Northern Flicker : Entitlement
This is a Northern Flicker. The bird-astute will immediately notice her prominent bill and clutching talons and recognize she’s a woodpecker. That immediate reaction is correct. It is also insufficient. Our preconception of a woodpecker is a bird working its way up and down a vertical tree, hammering away for insects in the bark. So a bit of dissonance: Why is this woodpecker stalking through the grass? The oh-so-simple answer is that flickers eat ants, and they’re often - very often - on the ground to find them. Simple. Different. Reconciling a flicker on the ground isn’t hard; it simply requires fleshed-out understanding of how they live.
Torah is a story about real estate. From Abram to Joshua, HaShem tells the Jewish people they will go to the Land of Israel, they will be a numerous nation, and they will live there according to the mitzvot that they will be taught along their journey. Obviously I am eliding details and nuances - critical ones - but in a sense the narrative is a simple depiction of rootedness and belonging. Now, millennia later, there are Jews living in a Jewish State. Now, millennia later, our liturgy is inextricably linked to the Land. The Land of Israel is a physical place, and the God of Israel, HaMakom, is a spiritual Place, both of which provide Am Yisrael a sense of rootedness and belonging.

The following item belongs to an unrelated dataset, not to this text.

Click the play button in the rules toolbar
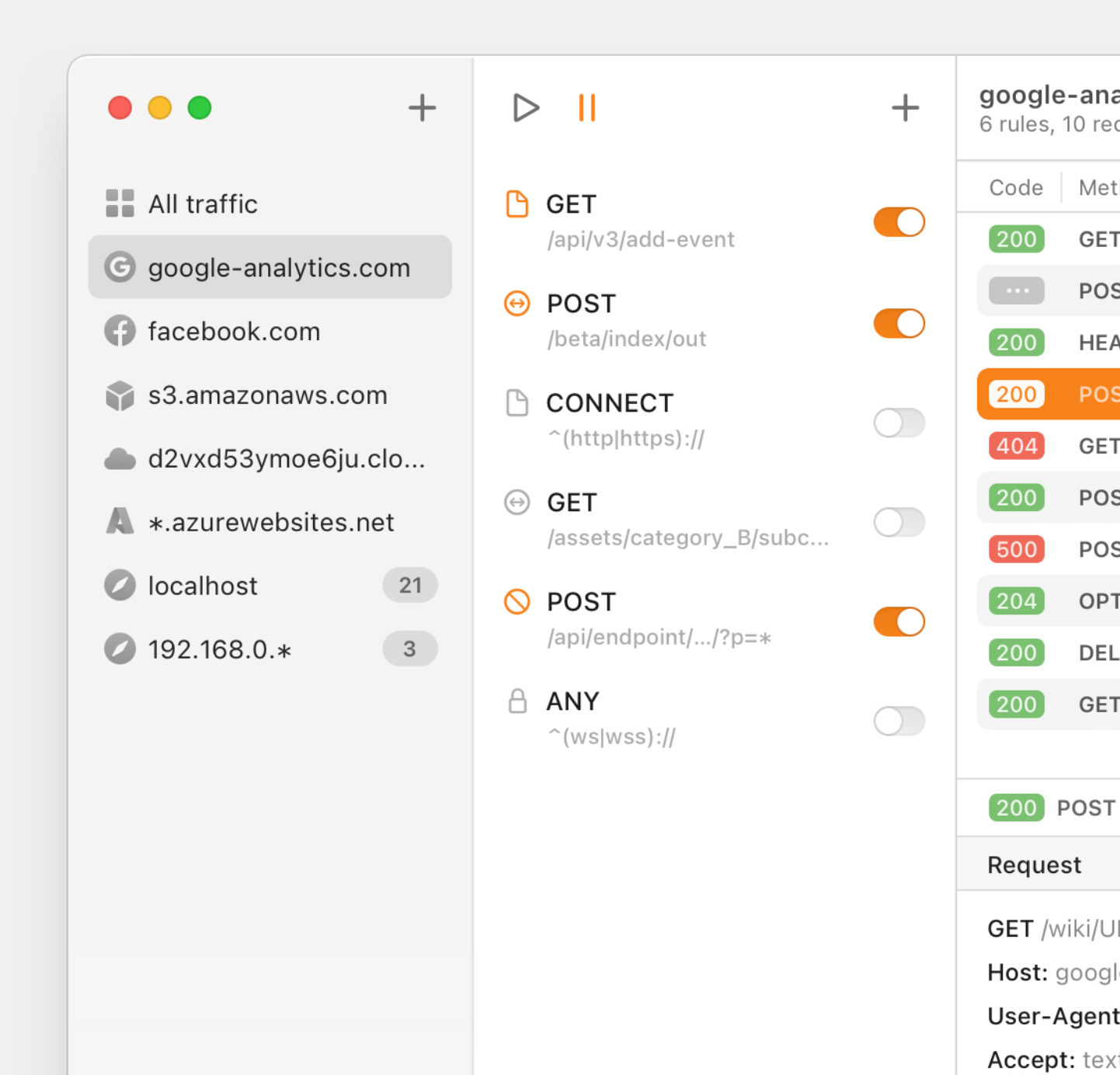The height and width of the screenshot is (1075, 1120). 525,108
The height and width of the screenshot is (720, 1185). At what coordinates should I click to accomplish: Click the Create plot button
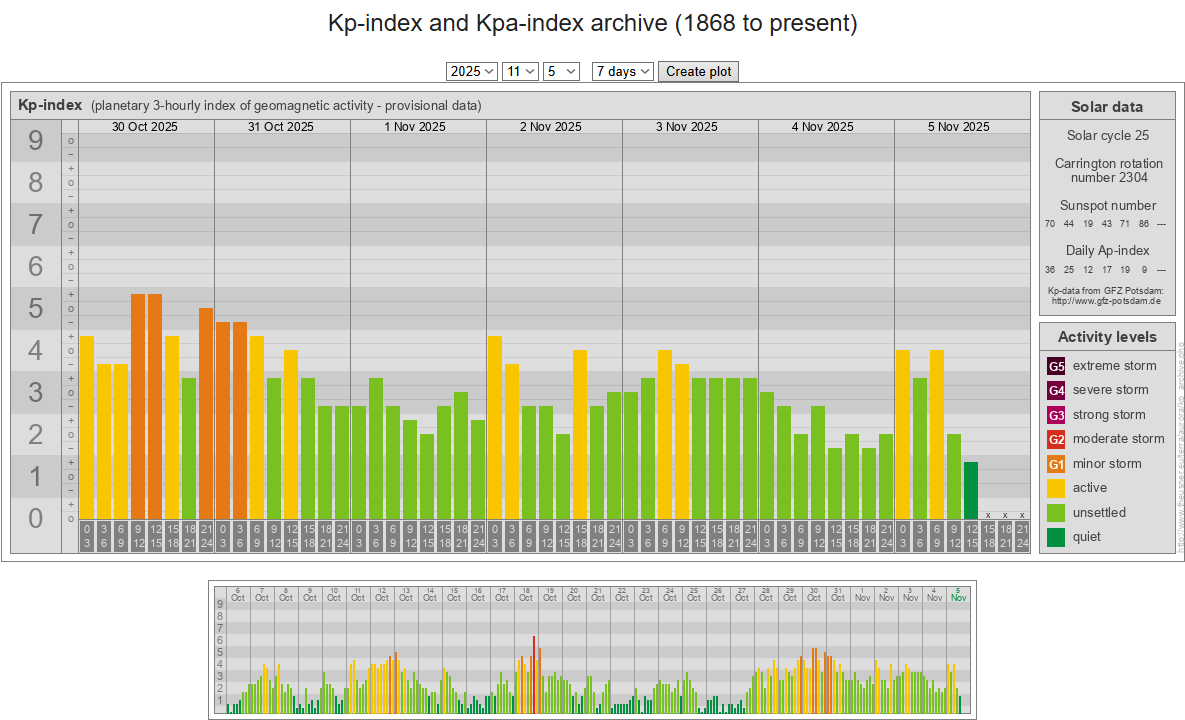click(x=698, y=71)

Ask a naively wise child to find a bird, and she’ll look up to the trees and sky. That’s where most birds belong. But not all. Some birds live walking on the ground. We too have the place we belong, sometimes as expected, sometimes creating dissonance in others’ expectations. In Jewish tradition, our place is the Land of Israel. Of course Jews live all around the world and have since earliest history, voluntarily and not. These other way stations notwithstanding, our constitutional narrative defines our natural environment. There we are rooted, and there we belong. The Flicker is entitled to its rightful place, and so are we.